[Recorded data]

Start of Block

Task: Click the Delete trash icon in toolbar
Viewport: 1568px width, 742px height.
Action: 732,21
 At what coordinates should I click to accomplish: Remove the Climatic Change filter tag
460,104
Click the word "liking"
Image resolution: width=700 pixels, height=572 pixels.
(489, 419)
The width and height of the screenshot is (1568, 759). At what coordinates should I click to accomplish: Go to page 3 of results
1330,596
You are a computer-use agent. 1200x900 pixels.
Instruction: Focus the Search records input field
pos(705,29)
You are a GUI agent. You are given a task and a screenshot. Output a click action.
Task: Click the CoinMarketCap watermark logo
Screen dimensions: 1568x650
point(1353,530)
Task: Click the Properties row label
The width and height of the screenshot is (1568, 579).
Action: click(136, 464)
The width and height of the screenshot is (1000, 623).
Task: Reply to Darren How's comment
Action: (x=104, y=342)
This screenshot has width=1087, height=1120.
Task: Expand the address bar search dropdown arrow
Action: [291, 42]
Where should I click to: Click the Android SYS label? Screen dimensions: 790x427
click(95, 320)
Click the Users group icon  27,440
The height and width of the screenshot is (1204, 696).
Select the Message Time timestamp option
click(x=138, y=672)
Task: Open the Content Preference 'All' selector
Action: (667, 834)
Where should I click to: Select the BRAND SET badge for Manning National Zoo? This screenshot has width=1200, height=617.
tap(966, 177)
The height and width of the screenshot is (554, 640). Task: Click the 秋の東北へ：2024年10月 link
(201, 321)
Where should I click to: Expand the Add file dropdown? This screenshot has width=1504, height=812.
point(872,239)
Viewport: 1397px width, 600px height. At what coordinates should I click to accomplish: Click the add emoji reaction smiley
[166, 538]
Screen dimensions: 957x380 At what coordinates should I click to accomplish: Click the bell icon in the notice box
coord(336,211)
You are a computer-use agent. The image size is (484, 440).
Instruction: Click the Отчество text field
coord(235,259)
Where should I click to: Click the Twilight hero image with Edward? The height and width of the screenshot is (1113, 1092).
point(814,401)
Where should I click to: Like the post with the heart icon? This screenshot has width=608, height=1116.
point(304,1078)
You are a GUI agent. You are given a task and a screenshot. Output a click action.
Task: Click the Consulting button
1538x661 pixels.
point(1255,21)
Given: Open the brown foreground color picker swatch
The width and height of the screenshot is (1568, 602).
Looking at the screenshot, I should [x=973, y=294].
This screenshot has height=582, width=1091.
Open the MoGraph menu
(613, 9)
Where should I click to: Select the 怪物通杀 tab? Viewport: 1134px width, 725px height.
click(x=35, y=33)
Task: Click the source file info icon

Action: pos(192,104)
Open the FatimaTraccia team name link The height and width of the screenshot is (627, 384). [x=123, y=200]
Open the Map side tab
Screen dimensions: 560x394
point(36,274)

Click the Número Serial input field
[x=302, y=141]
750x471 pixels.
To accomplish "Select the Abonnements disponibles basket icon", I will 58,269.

End of Block

__Work to be completed__.
Output the lines above exactly, but only those between the line holding "The width and height of the screenshot is (1568, 759)." and the line holding "The height and width of the screenshot is (1204, 696).", inclusive.

__Result__.
The width and height of the screenshot is (1568, 759). At what coordinates should I click to accomplish: Go to page 3 of results
1330,596
You are a computer-use agent. 1200x900 pixels.
Instruction: Focus the Search records input field
pos(705,29)
You are a GUI agent. You are given a task and a screenshot. Output a click action.
Task: Click the CoinMarketCap watermark logo
Screen dimensions: 1568x650
point(1353,530)
Task: Click the Properties row label
The width and height of the screenshot is (1568, 579).
Action: click(136, 464)
The width and height of the screenshot is (1000, 623).
Task: Reply to Darren How's comment
Action: (x=104, y=342)
This screenshot has width=1087, height=1120.
Task: Expand the address bar search dropdown arrow
Action: [291, 42]
Where should I click to: Click the Android SYS label? Screen dimensions: 790x427
click(95, 320)
Click the Users group icon  27,440
The height and width of the screenshot is (1204, 696).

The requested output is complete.